- _Exercise goal_
Copy out every line from the records that includes "Луганщині".

[Source information]

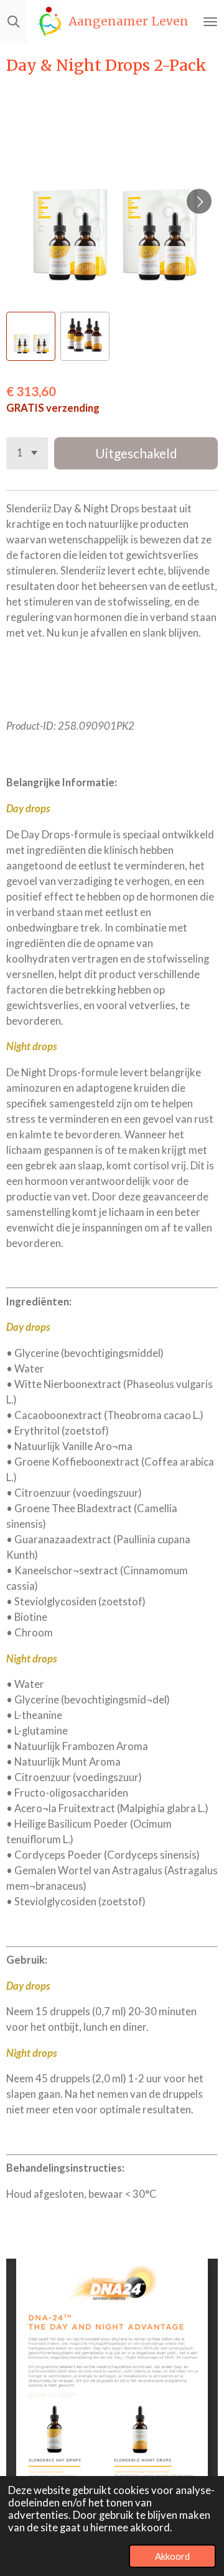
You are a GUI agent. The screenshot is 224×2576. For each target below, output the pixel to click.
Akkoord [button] (172, 2556)
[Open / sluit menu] (210, 21)
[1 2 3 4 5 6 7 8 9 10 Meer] (27, 453)
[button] (30, 336)
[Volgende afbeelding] (199, 201)
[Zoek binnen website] (13, 21)
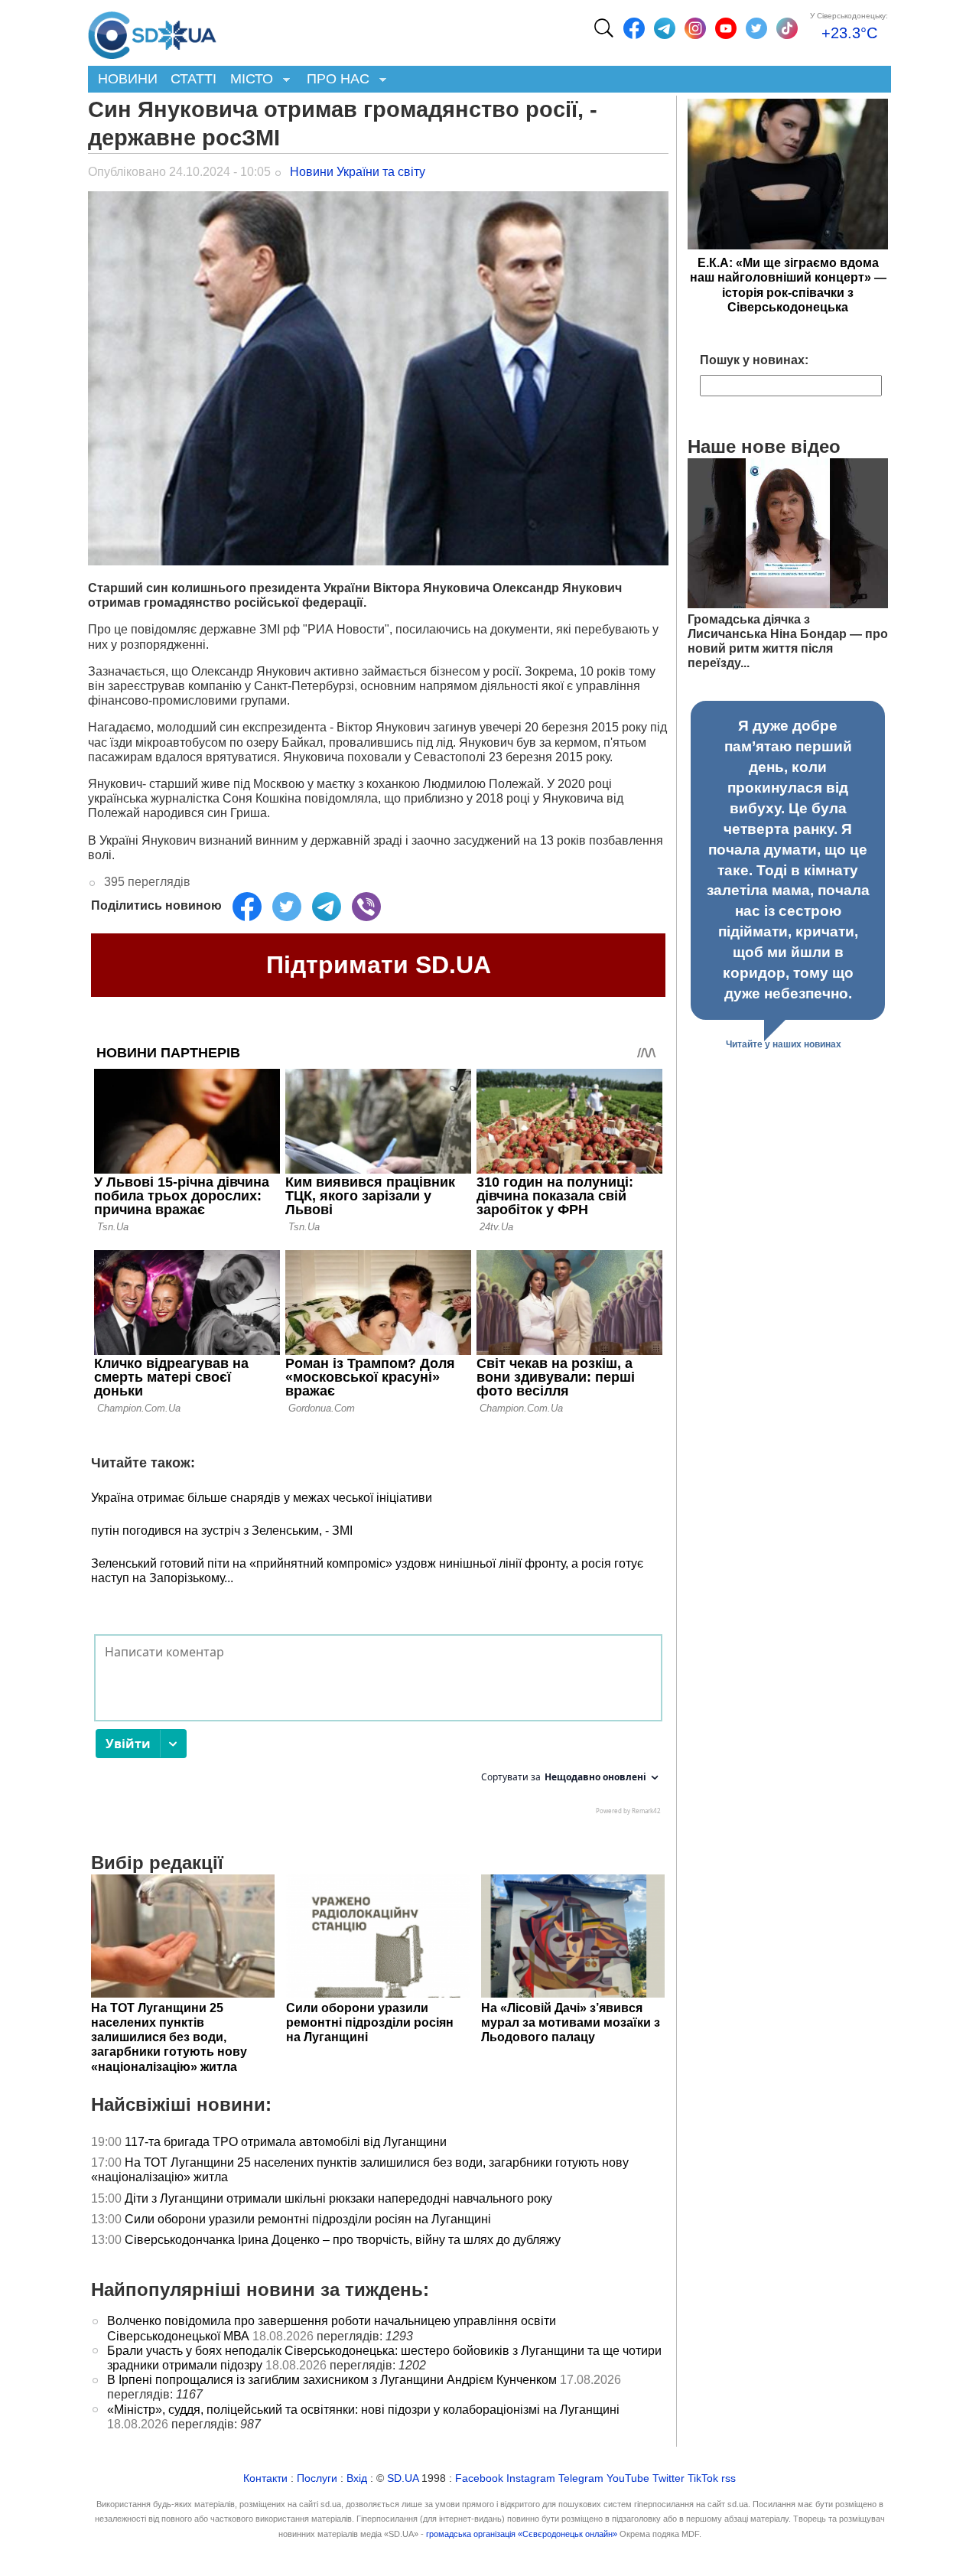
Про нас (334, 80)
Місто (248, 80)
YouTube (628, 2478)
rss (728, 2478)
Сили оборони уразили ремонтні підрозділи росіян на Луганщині (308, 2219)
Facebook (479, 2478)
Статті (193, 78)
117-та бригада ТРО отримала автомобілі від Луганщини (286, 2141)
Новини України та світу (357, 171)
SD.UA (402, 2478)
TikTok (703, 2478)
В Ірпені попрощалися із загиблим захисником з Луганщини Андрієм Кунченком (332, 2379)
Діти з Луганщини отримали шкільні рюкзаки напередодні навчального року (338, 2198)
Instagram (530, 2478)
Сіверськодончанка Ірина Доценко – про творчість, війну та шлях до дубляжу (343, 2239)
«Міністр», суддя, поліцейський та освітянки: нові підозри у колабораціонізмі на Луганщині (363, 2409)
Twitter (668, 2478)
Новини (128, 78)
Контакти (265, 2478)
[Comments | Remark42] (378, 1728)
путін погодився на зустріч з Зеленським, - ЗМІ (222, 1530)
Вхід (356, 2478)
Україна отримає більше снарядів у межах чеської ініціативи (261, 1497)
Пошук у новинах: (754, 359)
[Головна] (152, 31)
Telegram (580, 2478)
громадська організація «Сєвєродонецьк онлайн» (521, 2534)
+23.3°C (849, 32)
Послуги (317, 2478)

[/Source information]

- _Solution to this exercise_
Сили оборони уразили ремонтні підрозділи росіян на Луганщині (308, 2219)
«Міністр», суддя, поліцейський та освітянки: нові підозри у колабораціонізмі на Луганщині (363, 2409)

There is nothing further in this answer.